Çin, Amerika Birleşik Devletleri ve Avrupa ile ilişkilerini güçlendirmeye çalışırken bir dizi risk ve zorlukla karşı karşıya. Trump’ın Çin’e yönelik politikalarının öngörülemezliği, olası bir anlaşmanın istikrarsız olmasına yol açabilir. ABD’nin yapay zekâ ve yarı iletkenler gibi stratejik sektörlerde Çin’e karşı ihracat kontrollerini artırması, Pekin’in teknolojik ilerlemesini sınırlayabilir. ABD’nin Tayvan’a desteğini artırması ve Hint-Pasifik bölgesinde askeri faaliyetlerini yoğunlaştırması, Çin’in bölgesel nüfuzunu tehdit eden faktörler arasında yer alıyor.

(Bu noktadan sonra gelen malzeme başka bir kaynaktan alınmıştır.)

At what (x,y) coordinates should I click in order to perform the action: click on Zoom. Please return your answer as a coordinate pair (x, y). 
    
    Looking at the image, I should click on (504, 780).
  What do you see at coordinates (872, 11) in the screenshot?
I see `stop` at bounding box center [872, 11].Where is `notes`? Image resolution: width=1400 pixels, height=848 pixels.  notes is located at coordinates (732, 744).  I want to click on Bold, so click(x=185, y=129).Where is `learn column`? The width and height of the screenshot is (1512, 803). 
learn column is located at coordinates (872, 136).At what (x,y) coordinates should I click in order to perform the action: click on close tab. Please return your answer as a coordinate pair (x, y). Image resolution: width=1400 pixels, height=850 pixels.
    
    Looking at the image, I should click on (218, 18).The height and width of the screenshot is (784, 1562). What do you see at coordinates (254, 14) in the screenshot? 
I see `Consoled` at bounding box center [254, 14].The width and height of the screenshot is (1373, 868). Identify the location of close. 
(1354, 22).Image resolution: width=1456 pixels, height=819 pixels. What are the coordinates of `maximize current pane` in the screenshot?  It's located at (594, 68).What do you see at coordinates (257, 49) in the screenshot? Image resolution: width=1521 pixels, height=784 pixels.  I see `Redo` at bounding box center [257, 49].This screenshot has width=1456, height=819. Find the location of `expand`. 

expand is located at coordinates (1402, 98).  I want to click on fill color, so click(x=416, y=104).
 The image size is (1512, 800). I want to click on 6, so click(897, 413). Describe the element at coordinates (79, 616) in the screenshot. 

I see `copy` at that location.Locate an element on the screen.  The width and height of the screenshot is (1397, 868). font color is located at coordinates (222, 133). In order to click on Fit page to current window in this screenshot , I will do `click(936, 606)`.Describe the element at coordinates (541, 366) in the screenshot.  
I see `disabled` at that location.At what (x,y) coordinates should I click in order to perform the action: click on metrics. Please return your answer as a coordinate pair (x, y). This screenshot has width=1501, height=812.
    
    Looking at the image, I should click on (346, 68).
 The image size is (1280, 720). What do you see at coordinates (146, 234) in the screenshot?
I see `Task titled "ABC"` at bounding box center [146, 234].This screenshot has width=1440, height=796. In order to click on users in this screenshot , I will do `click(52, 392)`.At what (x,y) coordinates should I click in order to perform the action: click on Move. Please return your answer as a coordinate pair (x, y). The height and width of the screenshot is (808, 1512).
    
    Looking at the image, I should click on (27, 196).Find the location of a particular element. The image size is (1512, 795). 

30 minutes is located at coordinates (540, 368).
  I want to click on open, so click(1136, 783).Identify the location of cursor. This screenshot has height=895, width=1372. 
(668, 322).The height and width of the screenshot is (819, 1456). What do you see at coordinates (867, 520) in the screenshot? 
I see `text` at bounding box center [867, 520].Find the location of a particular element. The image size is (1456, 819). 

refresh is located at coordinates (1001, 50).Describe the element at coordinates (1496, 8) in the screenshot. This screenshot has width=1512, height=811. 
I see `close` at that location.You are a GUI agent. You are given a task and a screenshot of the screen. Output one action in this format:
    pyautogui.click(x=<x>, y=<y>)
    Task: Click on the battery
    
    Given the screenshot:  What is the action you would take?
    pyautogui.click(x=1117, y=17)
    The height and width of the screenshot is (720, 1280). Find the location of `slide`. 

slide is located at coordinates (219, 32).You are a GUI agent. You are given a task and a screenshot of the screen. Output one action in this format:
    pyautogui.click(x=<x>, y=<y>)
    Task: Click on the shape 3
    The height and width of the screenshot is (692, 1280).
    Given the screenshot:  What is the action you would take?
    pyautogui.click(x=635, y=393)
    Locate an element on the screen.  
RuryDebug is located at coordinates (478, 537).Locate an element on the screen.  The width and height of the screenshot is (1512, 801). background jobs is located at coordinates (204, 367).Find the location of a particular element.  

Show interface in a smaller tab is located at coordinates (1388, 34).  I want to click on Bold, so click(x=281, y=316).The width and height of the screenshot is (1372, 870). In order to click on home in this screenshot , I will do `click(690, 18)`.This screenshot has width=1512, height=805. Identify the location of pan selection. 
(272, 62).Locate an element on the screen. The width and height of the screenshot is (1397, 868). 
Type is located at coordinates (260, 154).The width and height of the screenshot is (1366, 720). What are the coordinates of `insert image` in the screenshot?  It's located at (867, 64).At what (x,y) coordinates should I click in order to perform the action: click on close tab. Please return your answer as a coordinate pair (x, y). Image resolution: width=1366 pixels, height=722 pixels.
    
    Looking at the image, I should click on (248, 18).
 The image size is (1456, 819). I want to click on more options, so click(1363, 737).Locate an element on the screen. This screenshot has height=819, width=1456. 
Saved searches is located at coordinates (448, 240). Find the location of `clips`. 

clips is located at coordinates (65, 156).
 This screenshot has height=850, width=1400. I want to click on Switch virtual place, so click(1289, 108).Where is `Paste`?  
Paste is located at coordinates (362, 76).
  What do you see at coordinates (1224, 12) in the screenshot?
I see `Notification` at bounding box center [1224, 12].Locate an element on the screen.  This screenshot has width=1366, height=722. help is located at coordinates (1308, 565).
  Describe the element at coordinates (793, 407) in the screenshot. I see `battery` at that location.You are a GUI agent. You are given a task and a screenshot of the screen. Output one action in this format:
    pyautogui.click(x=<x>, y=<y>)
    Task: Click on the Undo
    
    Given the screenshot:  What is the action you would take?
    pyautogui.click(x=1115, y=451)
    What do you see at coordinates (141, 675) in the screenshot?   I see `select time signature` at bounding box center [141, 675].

Avrupa ile ilişkilerde Çin’in Rusya’ya verdiği destek büyük bir engel teşkil ediyor. Pekin’in Moskova ile ortaklığı Avrupa’da güven kaybına yol açarken, Çin’in aşırı sanayi kapasitesi ve ekonomi politikaları da Avrupalı liderlerin endişelerini artırıyor. Trump yönetiminin transatlantik ilişkilerde yaratabileceği bölünmeler Çin’e bir fırsat sunsa da Avrupalı liderler Çin’e yaklaşma konusunda temkinli davranmaya devam ediyor. Küresel konjonktürde Çin için de önemli riskler var. Ukrayna’daki savaşın sona ermesi ve yeniden inşa süreci Çin için ekonomik bir fırsat olabilir, ancak çatışmanın devam etmesi Çin’i Rusya ve Avrupa arasında zor bir seçim yapmaya zorlayabilir.  Amerika Birleşik devleti’nin üresel etkisini kaybedip kaybetmeyeceği kesin değil ve Çin’in Latin Amerika, Afrika ve Asya’da zemin kazanma çabaları Washington’ın bölgedeki etkisine bağlı olarak değişebilir. Çin’in iç ekonomik sorunları da uluslararası arenadaki etkisini sınırlayabilir. Büyümenin yavaşlaması, tüketici güveninin azalması ve emlak sektöründeki kriz, Pekin’in dış politika hamlelerinde daha dikkatli olmasını gerektiriyor.

Sonuç:

Çin, küresel değişimler arasında Amerika Birleşik Devletleri ve Avrupa ile ilişkilerini yeniden şekillendirmeye çalışırken ciddi engellerle karşılaşıyor. Trump yönetiminin öngörülemez politikaları Çin’e kısa vadeli fırsatlar sunsa da kalıcı stratejik kazanımlar elde etme olasılığı düşük. Avrupa’da, Pekin’in Rusya ile yakın ilişkisi, Avrupa’nın Çin’e olan güvenini zayıflatıyor ve ekonomik bağları güçlendirme çabalarını sınırlıyor. ABD ve Avrupa’da büyük bir dönüşüm olmasına rağmen, Çin’in bu süreçten doğrudan fayda sağlayacağı garanti değil. Ukrayna’daki savaşın seyri ve ABD’nin Çin’e yönelik teknoloji kısıtlamaları Pekin’in manevra alanını daraltıyor. Ancak Çin, Latin Amerika, Afrika ve Asya gibi bölgelerde ABD’nin boşluklarından yararlanarak diplomatik ve ekonomik nüfuzunu artırma şansına sahip. Xi Jinping’in işaret ettiği “derin değişiklikler” Batı ile ilişkilerde büyük bir sıçrama yaratmasa da Çin’e küresel stratejisini çeşitlendirmek için yeni fırsatlar sunuyor.